Find the line with "Given: Click the Web user column header" and the line with "Viewport: 1398px width, 713px height." in the entries below; output exactly those two lines, every line between them, and no others.

Records shown =
#####
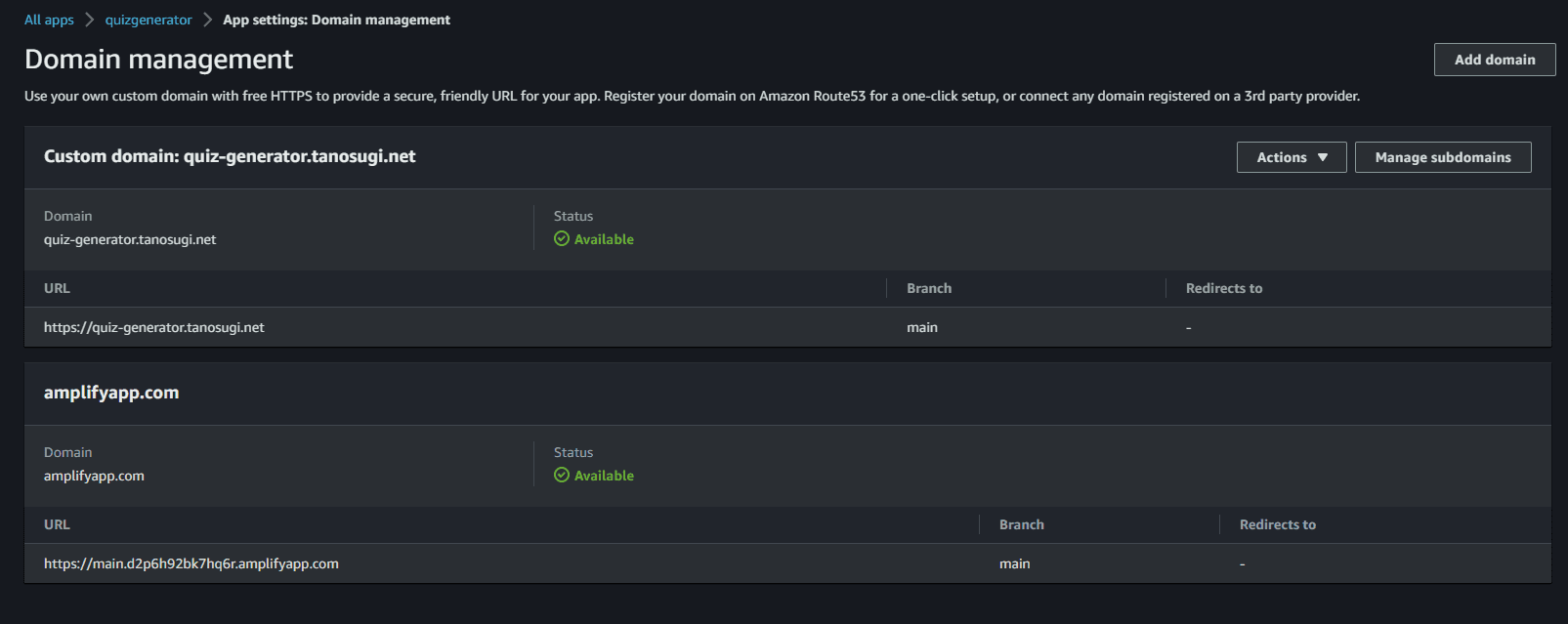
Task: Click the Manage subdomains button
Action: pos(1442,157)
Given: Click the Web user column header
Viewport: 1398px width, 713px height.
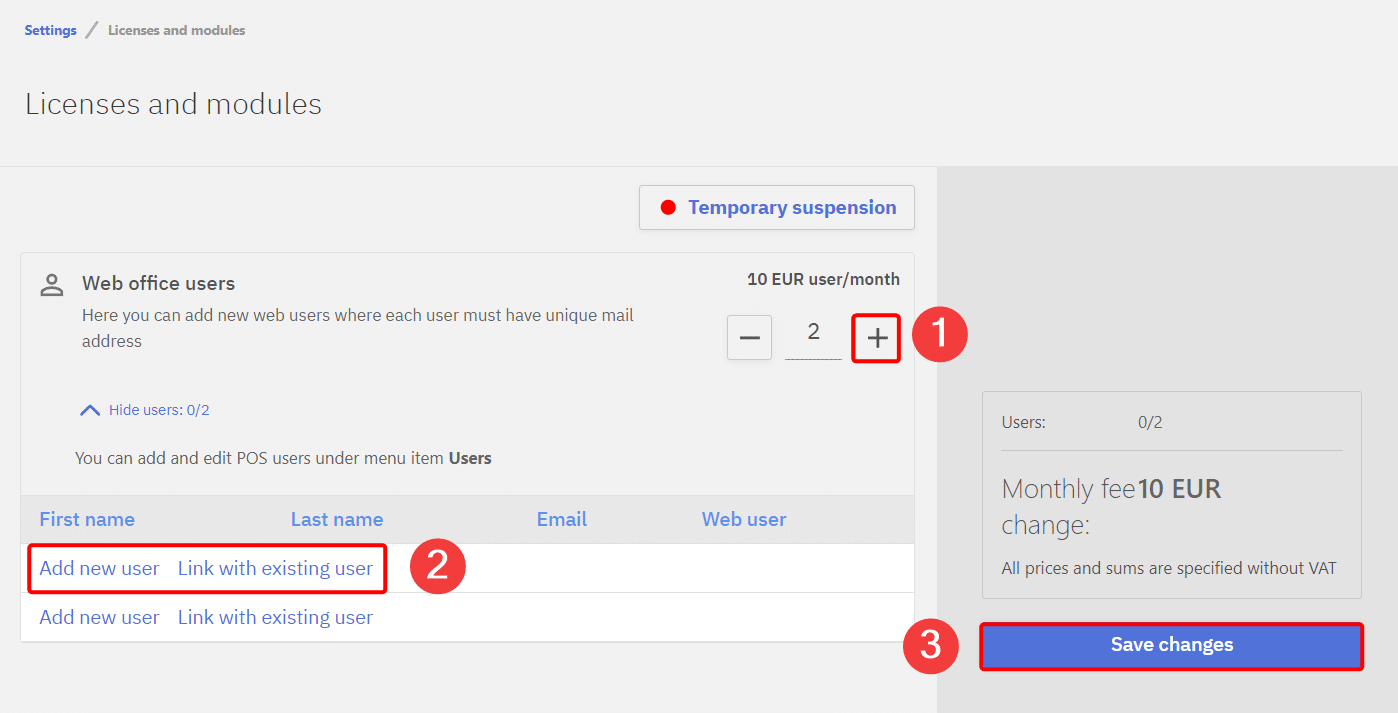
#####
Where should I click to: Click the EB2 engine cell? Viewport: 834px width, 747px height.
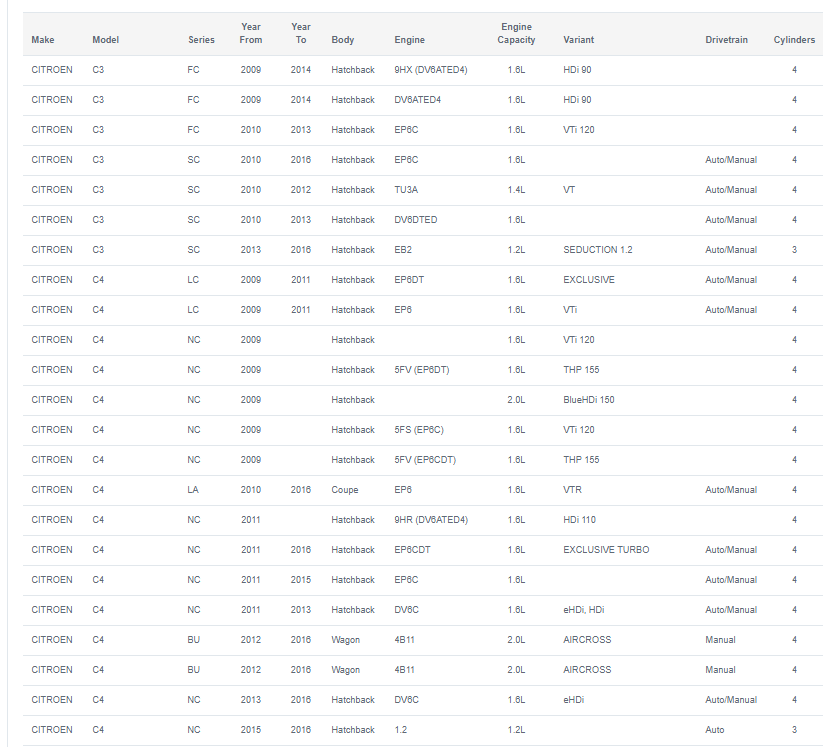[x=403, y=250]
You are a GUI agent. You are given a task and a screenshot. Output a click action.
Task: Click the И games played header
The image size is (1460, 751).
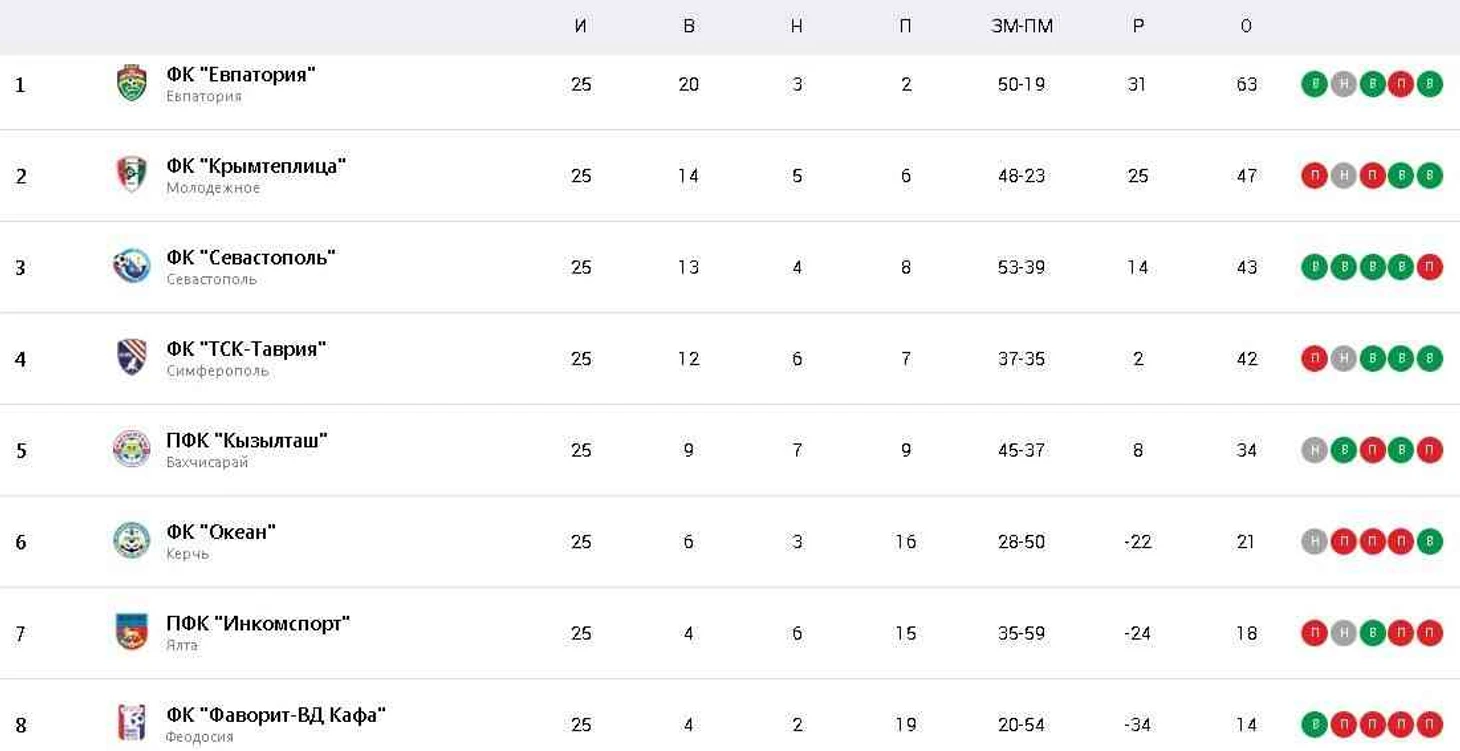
#####
Solution to the exercise =
Given: Click the Web user column header
Viewport: 1398px width, 713px height.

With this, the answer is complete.